Danielle Moser, a freshman from Orland Park studying architecture, is going through the process. Moser is the president of the newest potential sport club addition, women’s lacrosse.

Moser played lacrosse in high school and was offered scholarships to play at Defiance University in Ohio and Allegheny University in Pennsylvania, but came to SIU instead.

“When I came here, I found out that there was no girls’ lacrosse team here, which kind of bummed me out,” she said. “[Some girls] actually started practicing with the boys’ team for a while.”

Moser said some members of the men’s lacrosse team have encouraged her and sophomore Nicole Brodeur to start a women’s lacrosse team.

“They were so open and they wanted us to join because they wanted a girls’ team also so the sport would be more recognized,” she said.

Moser said she in the final steps of the process, but has not been given confirmation.

“We also had a meeting with the Sport Clubs Executive Board,” she said. “We went and talked to them the other day and had to tell them how we were going to get equipment, financial support, future plans, all that stuff.”

Flowers said confirmation for the new club should be coming soon.

“We just need to make sure they know all the things they need to be doing as a sport club,” he said. “We met with them last week and they’ve been working closely with men’s lacrosse to get their feet under them.”

Flowers said when they become official, they still do not have the full leeway other clubs have. They will be in a testing period while the board monitors their progress, as is custom with all other sport clubs.

“When we approve a club, it’s with certain restrictions as based in our sport clubs manual,” he said. “We put clubs on probation for a year to see how they’re doing, to see if they can maintain that critical mass of members and that forwards momentum that got them started.”

After that, Flowers said they are on their own, but still have to maintain the membership and the excitement the club created in the first place.

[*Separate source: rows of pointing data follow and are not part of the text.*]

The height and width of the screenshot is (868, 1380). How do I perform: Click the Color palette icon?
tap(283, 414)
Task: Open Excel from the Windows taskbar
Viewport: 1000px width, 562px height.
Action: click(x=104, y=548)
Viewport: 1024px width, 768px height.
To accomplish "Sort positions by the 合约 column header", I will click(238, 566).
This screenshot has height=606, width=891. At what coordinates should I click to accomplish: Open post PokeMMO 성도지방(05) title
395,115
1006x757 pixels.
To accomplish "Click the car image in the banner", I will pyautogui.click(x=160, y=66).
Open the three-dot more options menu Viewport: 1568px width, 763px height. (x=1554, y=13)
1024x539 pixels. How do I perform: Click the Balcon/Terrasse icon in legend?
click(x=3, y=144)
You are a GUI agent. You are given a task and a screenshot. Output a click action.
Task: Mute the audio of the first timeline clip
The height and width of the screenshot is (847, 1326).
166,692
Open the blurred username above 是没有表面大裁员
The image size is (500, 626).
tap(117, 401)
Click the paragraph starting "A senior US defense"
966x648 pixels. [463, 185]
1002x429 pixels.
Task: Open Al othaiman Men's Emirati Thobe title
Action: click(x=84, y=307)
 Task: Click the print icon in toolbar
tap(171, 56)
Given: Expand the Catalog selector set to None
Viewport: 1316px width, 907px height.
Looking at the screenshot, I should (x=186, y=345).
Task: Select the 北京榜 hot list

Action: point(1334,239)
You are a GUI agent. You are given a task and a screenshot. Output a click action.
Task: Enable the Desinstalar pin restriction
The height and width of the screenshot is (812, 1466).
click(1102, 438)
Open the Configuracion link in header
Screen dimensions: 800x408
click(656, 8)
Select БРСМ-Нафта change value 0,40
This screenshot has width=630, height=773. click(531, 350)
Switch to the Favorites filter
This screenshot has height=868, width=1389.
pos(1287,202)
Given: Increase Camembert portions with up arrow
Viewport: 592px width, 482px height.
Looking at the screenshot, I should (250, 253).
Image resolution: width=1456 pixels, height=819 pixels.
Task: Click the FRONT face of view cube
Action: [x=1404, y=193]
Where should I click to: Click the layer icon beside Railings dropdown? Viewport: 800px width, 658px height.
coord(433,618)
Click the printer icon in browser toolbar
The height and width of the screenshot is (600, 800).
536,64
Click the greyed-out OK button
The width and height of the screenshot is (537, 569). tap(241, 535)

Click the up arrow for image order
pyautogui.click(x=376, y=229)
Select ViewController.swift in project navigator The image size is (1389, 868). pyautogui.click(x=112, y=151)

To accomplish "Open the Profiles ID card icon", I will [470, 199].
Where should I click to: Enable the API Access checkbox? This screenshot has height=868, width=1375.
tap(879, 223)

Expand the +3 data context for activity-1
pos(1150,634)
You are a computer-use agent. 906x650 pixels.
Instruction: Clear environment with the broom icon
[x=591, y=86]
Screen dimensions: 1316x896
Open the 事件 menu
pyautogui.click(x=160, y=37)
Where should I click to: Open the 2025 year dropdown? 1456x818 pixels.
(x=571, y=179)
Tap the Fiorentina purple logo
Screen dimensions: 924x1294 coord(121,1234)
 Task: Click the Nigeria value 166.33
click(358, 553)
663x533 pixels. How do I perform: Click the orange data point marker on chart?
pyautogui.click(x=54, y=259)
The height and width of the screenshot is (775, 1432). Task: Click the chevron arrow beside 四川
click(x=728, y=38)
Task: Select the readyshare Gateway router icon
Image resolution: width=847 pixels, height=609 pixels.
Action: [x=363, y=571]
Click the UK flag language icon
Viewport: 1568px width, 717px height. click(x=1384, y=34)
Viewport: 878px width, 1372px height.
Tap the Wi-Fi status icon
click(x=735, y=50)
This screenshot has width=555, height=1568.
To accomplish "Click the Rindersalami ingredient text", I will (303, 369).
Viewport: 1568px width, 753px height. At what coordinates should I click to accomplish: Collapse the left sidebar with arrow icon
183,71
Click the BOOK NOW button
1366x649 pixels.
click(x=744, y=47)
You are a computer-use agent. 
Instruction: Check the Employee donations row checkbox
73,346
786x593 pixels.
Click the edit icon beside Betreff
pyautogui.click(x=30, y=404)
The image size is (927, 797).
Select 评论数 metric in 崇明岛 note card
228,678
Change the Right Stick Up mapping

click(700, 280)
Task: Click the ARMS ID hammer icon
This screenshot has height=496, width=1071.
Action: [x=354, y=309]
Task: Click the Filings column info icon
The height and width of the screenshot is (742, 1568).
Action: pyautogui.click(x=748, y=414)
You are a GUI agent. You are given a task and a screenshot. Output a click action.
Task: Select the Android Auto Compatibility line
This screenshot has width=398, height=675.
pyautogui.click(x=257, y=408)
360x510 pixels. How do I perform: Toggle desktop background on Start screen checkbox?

Flowers said active membership is key to any club’s success.

“A club can stand and fall on how well the officers and its members do their job,” he said. “If your president, treasurer and secretary aren’t on top of your funding, your membership and your room reservations, then your club will suffer.”

Flowers said he does not foresee that being an issue for the women’s lacrosse team because of the excitement of its members and officials to get started.

“We expect them to be active,” he said. “The president and vice president seem passionate about their sport and dedicated to keeping the club going.”

Flowers and Moser said the team is recruiting new members and will hold informational meetings later this semester, and plans to schedule matches next semester.